## PROVIDED PASSAGE

————

[PATCHv6,00/16] x86/tdx: Add kexec support

Message ID 20240124125557.493675-1-kirill.shutemov@linux.intel.com
Headers
Series x86/tdx: Add kexec support |

Message

Kirill A. Shutemov Jan. 24, 2024, 12:55 p.m. UTC
  The patchset adds bits and pieces to get kexec (and crashkernel) work on
TDX guest.

The last patch implements CPU offlining according to the approved ACPI
spec change poposal[1]. It unlocks kexec with all CPUs visible in the target
kernel. It requires BIOS-side enabling. If it missing we fallback to booting
2nd kernel with single CPU.

Please review. I would be glad for any feedback.

[1] https://lore.kernel.org/all/13356251.uLZWGnKmhe@kreacher

v6:
  - Rebased to v6.8-rc1;
  - Provide default noop callbacks from .enc_kexec_stop_conversion and
    .enc_kexec_unshare_mem;
  - Split off patch that introduces .enc_kexec_* callbacks;
  - asm_acpi_mp_play_dead(): program CR3 directly from RSI, no MOV to RAX
    required;
  - Restructure how smp_ops.stop_this_cpu() hooked up in crash_nmi_callback();
  - kvmclock patch got merged via KVM tree;
v5:
  - Rename smp_ops.crash_play_dead to smp_ops.stop_this_cpu and use it in
    stop_this_cpu();
  - Split off enc_kexec_stop_conversion() from enc_kexec_unshare_mem();
  - Introduce kernel_ident_mapping_free();
  - Add explicit include for alternatives and stringify.

————

## ENTRIES SHOWN

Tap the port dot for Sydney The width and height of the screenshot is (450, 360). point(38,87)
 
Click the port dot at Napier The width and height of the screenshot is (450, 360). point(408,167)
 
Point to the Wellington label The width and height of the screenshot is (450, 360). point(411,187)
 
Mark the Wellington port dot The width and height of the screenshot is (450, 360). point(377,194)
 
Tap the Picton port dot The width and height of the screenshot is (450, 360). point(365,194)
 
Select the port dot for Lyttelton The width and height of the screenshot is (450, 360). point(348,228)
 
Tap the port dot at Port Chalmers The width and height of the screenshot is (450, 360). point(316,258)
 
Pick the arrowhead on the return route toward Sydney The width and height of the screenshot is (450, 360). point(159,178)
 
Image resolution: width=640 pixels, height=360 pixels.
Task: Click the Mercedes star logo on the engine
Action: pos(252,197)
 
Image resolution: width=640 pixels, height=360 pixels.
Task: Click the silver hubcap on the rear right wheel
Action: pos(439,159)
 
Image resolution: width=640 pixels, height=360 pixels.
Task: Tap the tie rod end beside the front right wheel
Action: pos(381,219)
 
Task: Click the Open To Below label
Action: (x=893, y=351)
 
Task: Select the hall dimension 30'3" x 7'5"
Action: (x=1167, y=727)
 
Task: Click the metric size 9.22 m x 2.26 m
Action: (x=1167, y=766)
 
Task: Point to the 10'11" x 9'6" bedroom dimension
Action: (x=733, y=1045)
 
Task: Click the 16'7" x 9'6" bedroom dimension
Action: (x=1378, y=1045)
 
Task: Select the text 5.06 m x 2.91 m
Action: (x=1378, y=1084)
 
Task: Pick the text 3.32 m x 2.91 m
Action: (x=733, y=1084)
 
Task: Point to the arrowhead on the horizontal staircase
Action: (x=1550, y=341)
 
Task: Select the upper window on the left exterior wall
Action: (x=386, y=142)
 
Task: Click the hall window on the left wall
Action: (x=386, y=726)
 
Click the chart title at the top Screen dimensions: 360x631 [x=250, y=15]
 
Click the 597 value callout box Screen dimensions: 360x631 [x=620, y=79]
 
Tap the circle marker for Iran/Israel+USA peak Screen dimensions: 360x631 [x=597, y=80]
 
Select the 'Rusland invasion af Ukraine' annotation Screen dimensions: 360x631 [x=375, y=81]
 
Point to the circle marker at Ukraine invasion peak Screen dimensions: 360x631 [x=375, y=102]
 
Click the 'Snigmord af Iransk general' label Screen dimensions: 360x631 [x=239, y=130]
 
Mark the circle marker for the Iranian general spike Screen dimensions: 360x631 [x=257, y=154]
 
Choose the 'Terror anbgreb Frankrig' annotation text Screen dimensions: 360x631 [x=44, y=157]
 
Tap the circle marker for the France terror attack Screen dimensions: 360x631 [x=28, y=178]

————

## THE EXERCISE
Echo the kexec support patchset text verbatim, from "Kirill A. Shutemov" to "with single CPU.". The records play no part in what follows and may be skipped.

## REPLY TO THE TASK
Kirill A. Shutemov Jan. 24, 2024, 12:55 p.m. UTC
  The patchset adds bits and pieces to get kexec (and crashkernel) work on
TDX guest.

The last patch implements CPU offlining according to the approved ACPI
spec change poposal[1]. It unlocks kexec with all CPUs visible in the target
kernel. It requires BIOS-side enabling. If it missing we fallback to booting
2nd kernel with single CPU.